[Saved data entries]
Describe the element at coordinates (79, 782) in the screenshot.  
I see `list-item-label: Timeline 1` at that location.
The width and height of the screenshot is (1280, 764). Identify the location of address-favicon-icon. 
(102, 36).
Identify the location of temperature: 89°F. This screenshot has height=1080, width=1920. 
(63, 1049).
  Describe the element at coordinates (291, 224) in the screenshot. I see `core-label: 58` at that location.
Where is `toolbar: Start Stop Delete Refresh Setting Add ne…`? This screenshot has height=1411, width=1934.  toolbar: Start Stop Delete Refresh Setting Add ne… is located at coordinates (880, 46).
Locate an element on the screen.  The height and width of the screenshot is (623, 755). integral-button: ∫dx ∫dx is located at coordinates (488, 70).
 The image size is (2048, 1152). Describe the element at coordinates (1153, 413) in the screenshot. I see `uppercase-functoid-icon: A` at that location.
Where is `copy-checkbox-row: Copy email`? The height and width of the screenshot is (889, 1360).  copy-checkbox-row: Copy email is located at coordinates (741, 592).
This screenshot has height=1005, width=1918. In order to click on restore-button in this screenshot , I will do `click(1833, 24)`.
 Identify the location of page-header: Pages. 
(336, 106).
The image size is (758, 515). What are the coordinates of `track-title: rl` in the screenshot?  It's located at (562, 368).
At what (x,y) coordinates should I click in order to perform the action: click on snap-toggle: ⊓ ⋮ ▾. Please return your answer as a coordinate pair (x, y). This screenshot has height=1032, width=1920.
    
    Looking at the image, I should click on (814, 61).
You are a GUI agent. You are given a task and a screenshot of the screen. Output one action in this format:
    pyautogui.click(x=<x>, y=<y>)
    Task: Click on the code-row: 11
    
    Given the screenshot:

• _WORK TASK_
Rewrite all the rows above, replacing "Identify the location of" with "Find the position of" and leaving everything else unchanged.

• _RESULT OF THIS EXERCISE_
Describe the element at coordinates (79, 782) in the screenshot.  
I see `list-item-label: Timeline 1` at that location.
The width and height of the screenshot is (1280, 764). Find the position of address-favicon-icon. 
(102, 36).
Find the position of temperature: 89°F. This screenshot has height=1080, width=1920. 
(63, 1049).
  Describe the element at coordinates (291, 224) in the screenshot. I see `core-label: 58` at that location.
Where is `toolbar: Start Stop Delete Refresh Setting Add ne…`? This screenshot has height=1411, width=1934.  toolbar: Start Stop Delete Refresh Setting Add ne… is located at coordinates (880, 46).
Locate an element on the screen.  The height and width of the screenshot is (623, 755). integral-button: ∫dx ∫dx is located at coordinates (488, 70).
 The image size is (2048, 1152). Describe the element at coordinates (1153, 413) in the screenshot. I see `uppercase-functoid-icon: A` at that location.
Where is `copy-checkbox-row: Copy email`? The height and width of the screenshot is (889, 1360).  copy-checkbox-row: Copy email is located at coordinates (741, 592).
This screenshot has height=1005, width=1918. In order to click on restore-button in this screenshot , I will do `click(1833, 24)`.
 Find the position of page-header: Pages. 
(336, 106).
The image size is (758, 515). What are the coordinates of `track-title: rl` in the screenshot?  It's located at (562, 368).
At what (x,y) coordinates should I click in order to perform the action: click on snap-toggle: ⊓ ⋮ ▾. Please return your answer as a coordinate pair (x, y). This screenshot has height=1032, width=1920.
    
    Looking at the image, I should click on (814, 61).
You are a GUI agent. You are given a task and a screenshot of the screen. Output one action in this format:
    pyautogui.click(x=<x>, y=<y>)
    Task: Click on the code-row: 11
    
    Given the screenshot:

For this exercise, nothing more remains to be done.